The Latest: Thailand adds 745 virus cases, new restrictions
BANGKOK — Thailand registered 745 new coronavirus cases in two days on Monday with a new death reported in Bangkok, where a semi-lockdown went into effect, the government said.
The Centre of COVID-19 Situation Administration said the new infections bring the total number since last January to 8,439, while the death toll stands at 65 since the COVID-19 pandemic began.
The agency said the number included 152 Thais and 577 migrant workers in Samut Sakhon, the province next to Bangkok that is the epicenter of the new outbreak. An additional 13 were found in special quarantine hotels for incoming travelers.
Nearly all the infected workers were employed in fish markets and factories and are all housed in dormitories, which have since the outbreak been closed off to the public. Since the initial surge in late December, the virus has now been found in 54 of Thailand’s 73 provinces.
The government has ordered all schools closed from Monday and had taken earlier other steps to try and restrict the spread of the virus, including closing bars, massage parlors, playgrounds and banned all public gatherings.
It has not yet closed down shopping malls and stores while restaurants are still allowed to operate but cannot serve alcoholic beverages.
Provincial governors can also order their own, tougher, measures and Bangkok authorities have decreed that all eateries can only do take away service from 7 p.m. to 6 a.m. starting Monday evening.
The government has been considering tougher measures if the spread of the virus does not slow down around the country.
THE VIRUS OUTBREAK:
— Congress has convened for a new session, with strict COVID-19 protocols in place
— Fauci says faster vaccination rate a ‘glimmer of hope,' Biden's pledge of 100 shots in his 1st 100 days is achievable
— Vaccines are a distant thought in Somalia, where coronavirus is spreading with little being done to stop it
HERE’S WHAT ELSE IS HAPPENING:
TOKYO — Japan’s prime minister said vaccine approval was being speeded up as the coronavirus spreads in the nation scheduled to hold the already-delayed 2020 Olympics this summer.

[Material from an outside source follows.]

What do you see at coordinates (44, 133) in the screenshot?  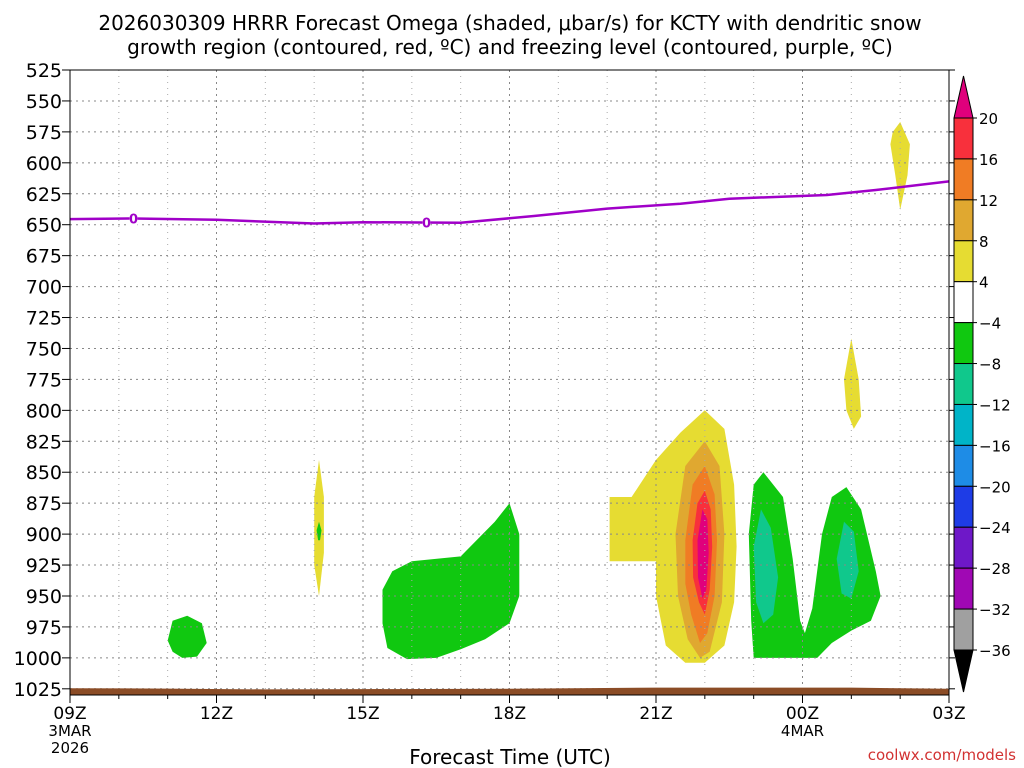 I see `y-tick-label-575: 575` at bounding box center [44, 133].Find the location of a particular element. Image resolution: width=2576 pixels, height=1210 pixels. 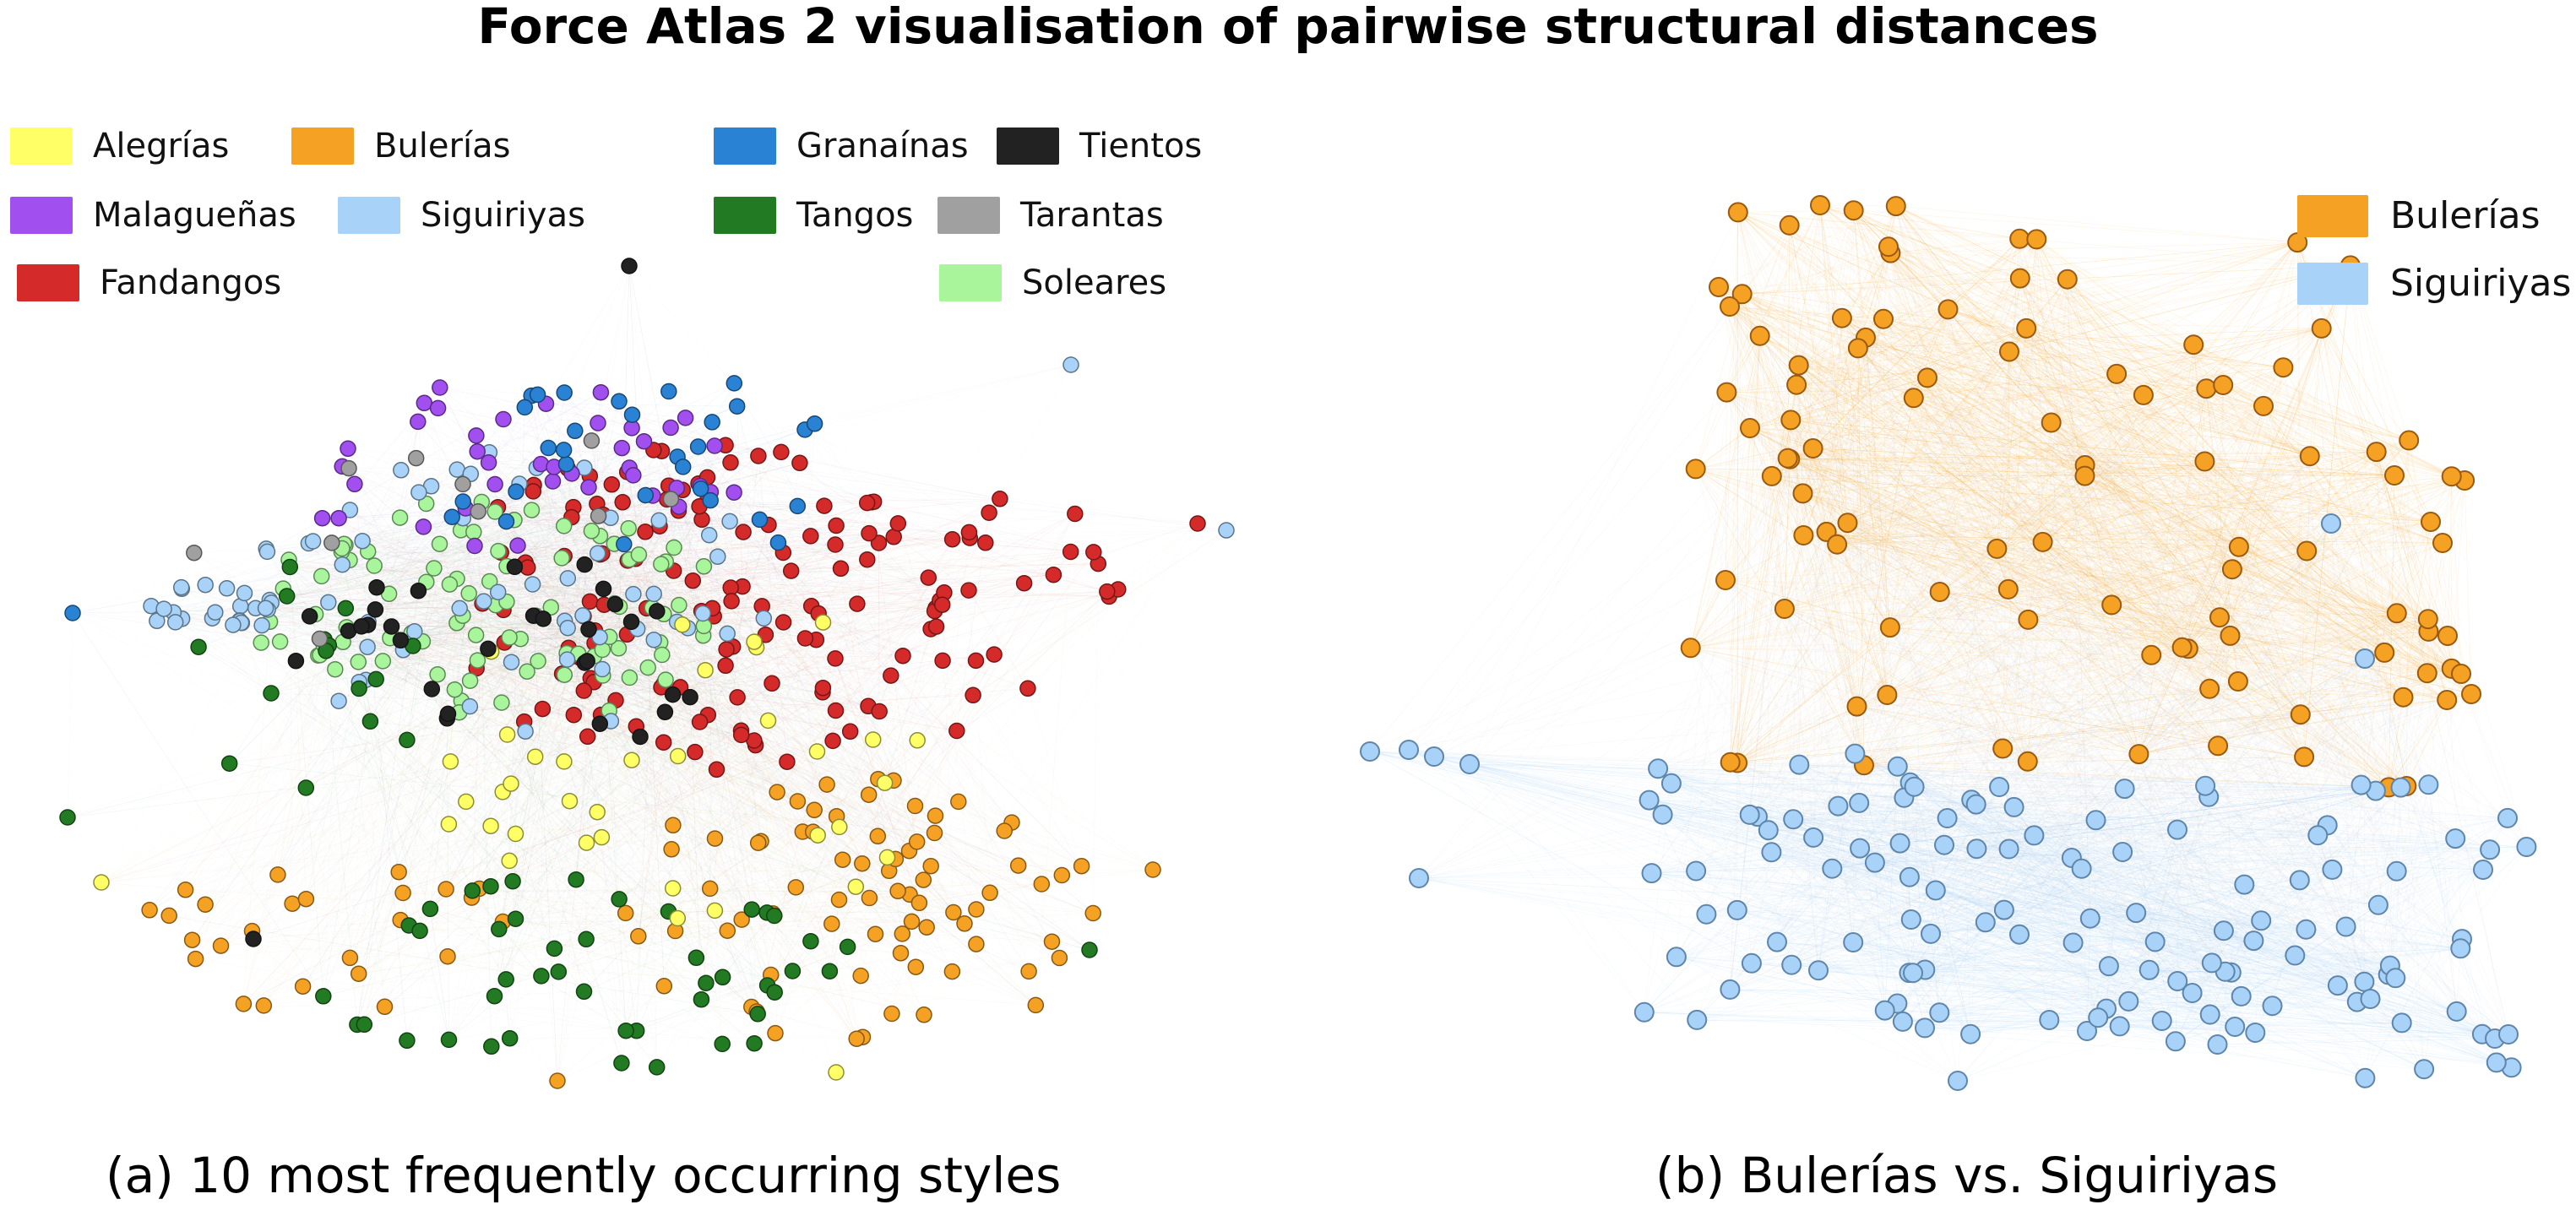

legend-label: Soleares is located at coordinates (1094, 282).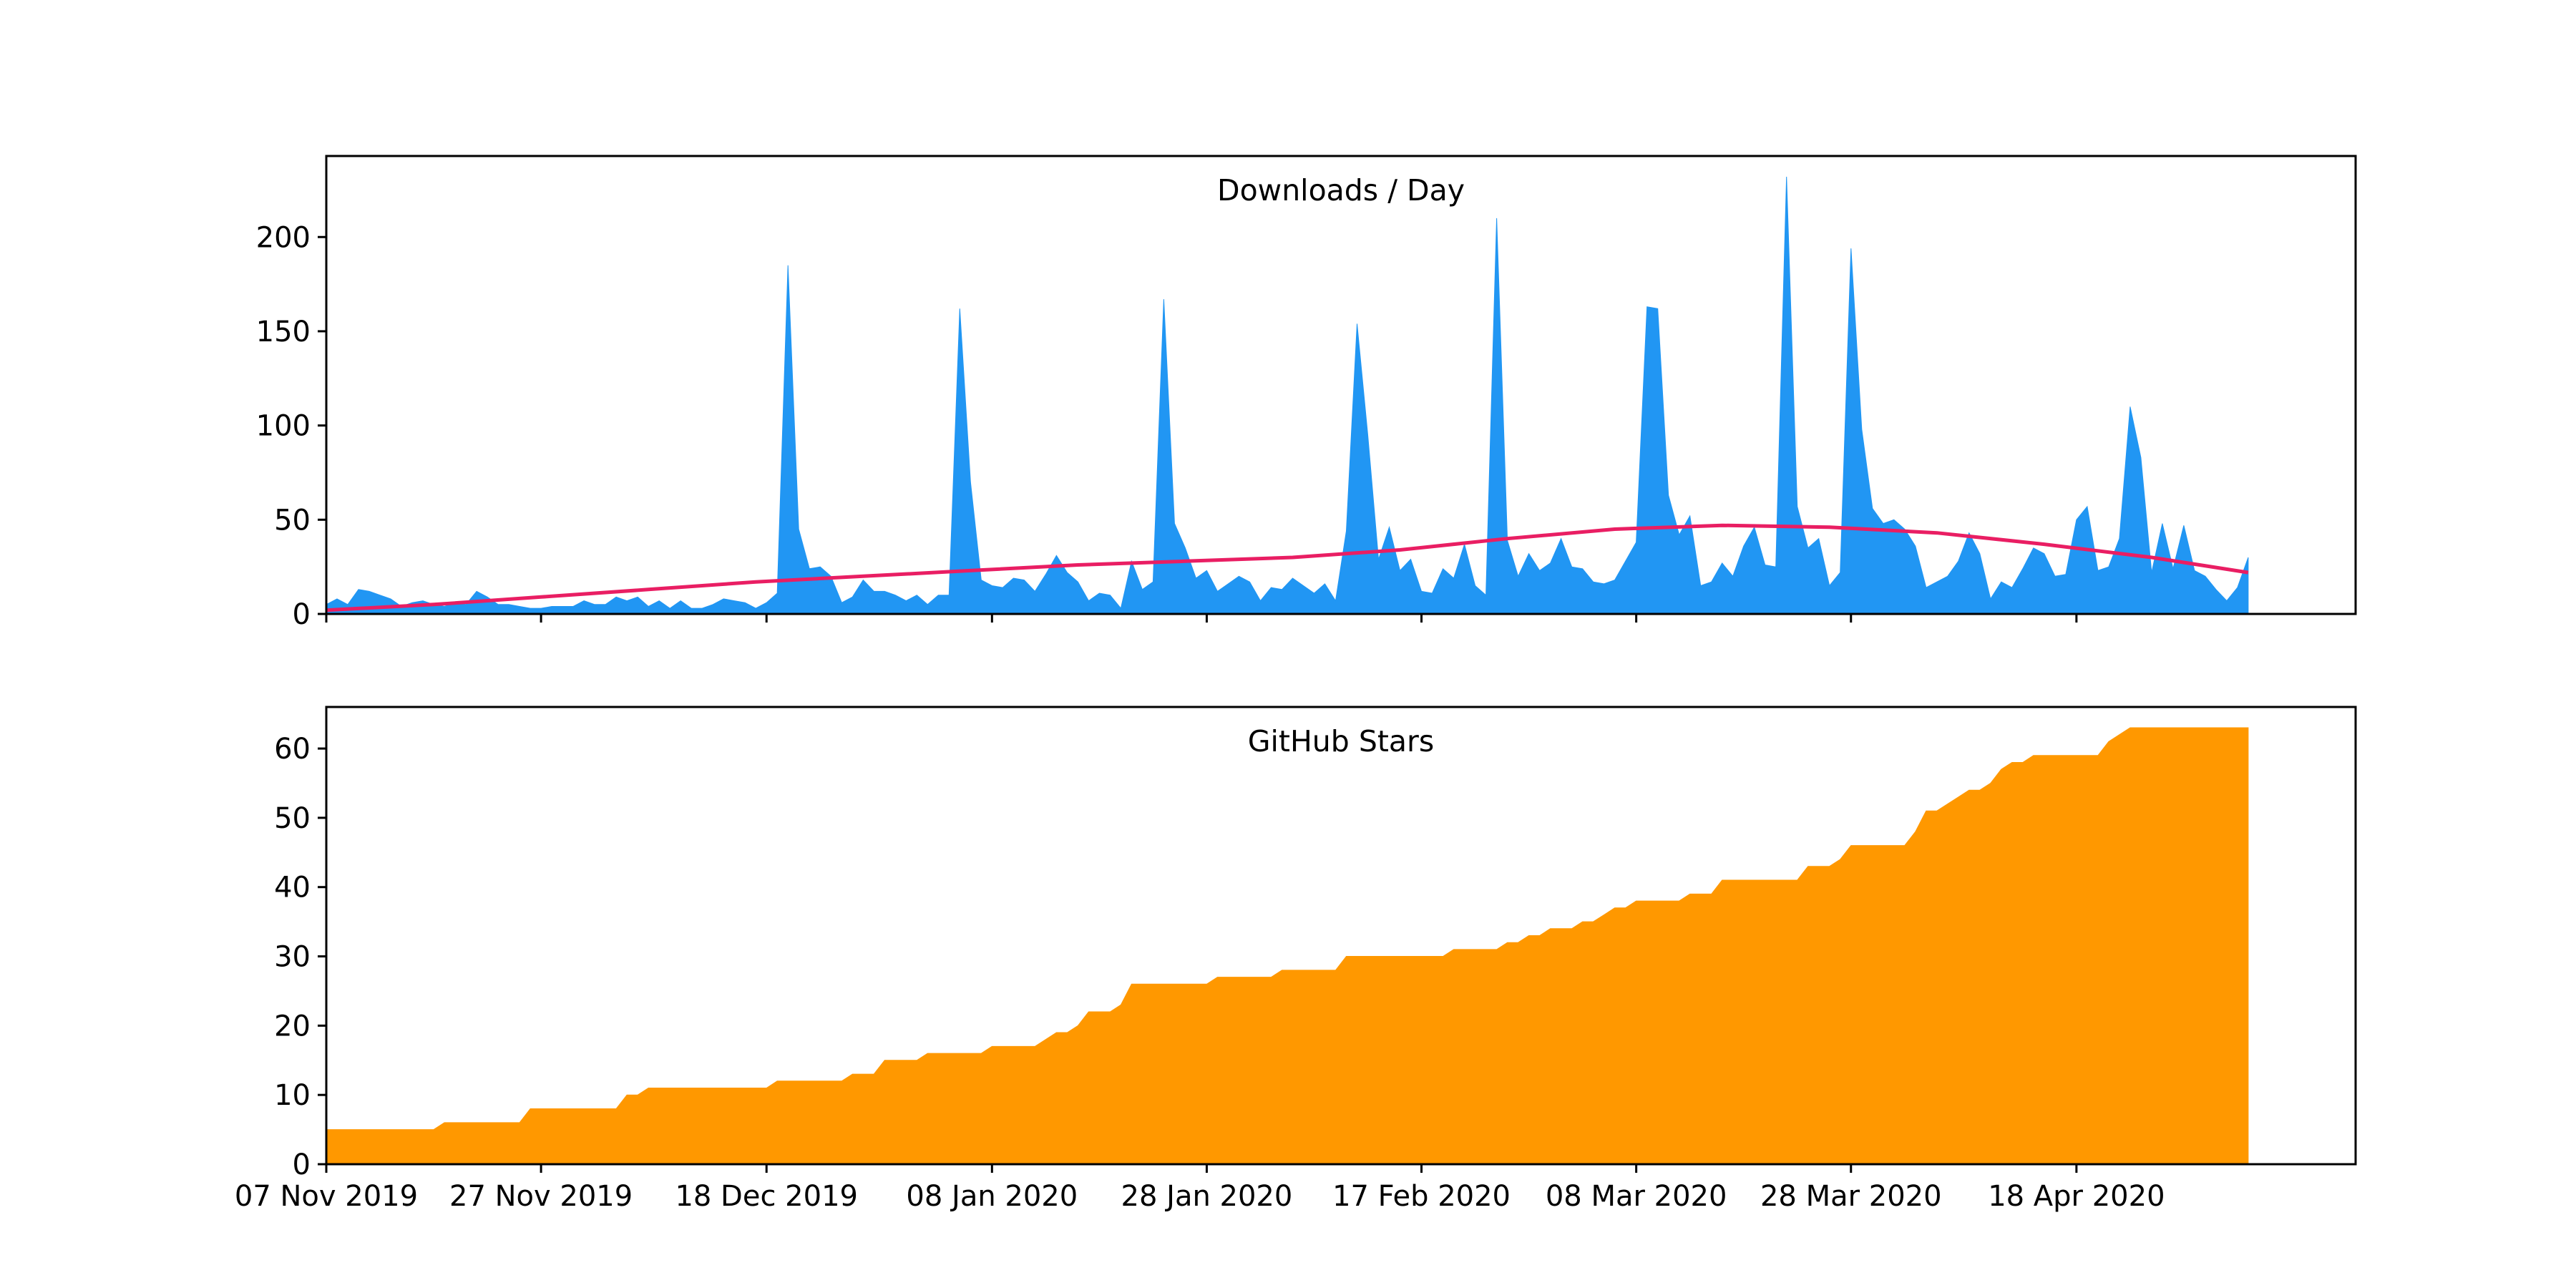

Prime Minister Yoshihide Suga stressed his determination to hold the Olympics and said preparations were moving ahead. The Games are scheduled to be held in July, which will mean the arrival of tens of thousands of athletes, officials and media.
Suga said holding the Olympics will be “proof that people have overcome the coronavirus,” giving “hope and courage.”
The vaccine timetable will advance by a month, meaning the approvals will start this month and vaccinations will be administered to people beginning in February, instead of March or later.
Cases have been growing in Japan in recent weeks, with more than 3,400 deaths so far related to the coronavirus.
SYDNEY — Wearing masks became mandatory Monday in some circumstances in Australia’s largest city due to the risks of the coronavirus.
People risk a $154 fine in Sydney if they don’t wear masks in shopping malls, on public transit and inside various indoor areas.
New South Wales state Chief Health Officer Kerry Chant could not say how long the measure would be in place.
The state on Monday reported its first 24-hour period without a new COVID-19 infection being detected since Dec. 15.
A cluster that started in Sydney last month has spread to Melbourne, Australia’s second-largest city, where masks have been mandatory since July.
Australian Chief Medical Officer Paul Kelly said three new cases had been detected in Melbourne during the latest 24-hour period, bringing the national total to 28,504 cases since the pandemic began.
DALLAS — Texas has hit a new record high for COVID-19 hospitalizations as a surge in the disease caused by the coronavirus continued to strain state medical resources following holiday travel and gatherings.
State health officials reported 12,563 COVID-19 patients in Texas hospitals on Sunday, an increase of more than 240 from Saturday. It was the sixth time in seven days that the state reported record-breaking hospitalizations.
Intensive care units in several parts of the state were full or nearly full Sunday, according to the Texas Department of State Health Services.
The department reported 14,535 new confirmed cases of COVID-19 Sunday, 1,510 more probable cases and 50 fatalities. Texas has seen more than 1.8 million cases and more than 28,000 deaths.
BALTIMORE — The COVID-19 death toll in the United States has surpassed 350,000 as experts anticipate another surge in coronavirus cases and deaths stemming from holiday gatherings over Christmas and New Year’s.
Data compiled by Johns Hopkins University shows the U.S. passed the threshold early Sunday morning. More than 20 million people in the country have been infected. The U.S. has begun using two coronavirus vaccines to protect health care workers and nursing home residents and staff but the rollout of the inoculation program has been criticized as being slow and chaotic.
Multiple states have reported a record number of cases over the past few days, including North Carolina and Arizona. Mortuary owners in hard-hit Southern California say they’re being inundated with bodies.
The U.S. by far has reported the most deaths from COVID-19 in the world, followed by Brazil, which has reported more than 195,000 deaths.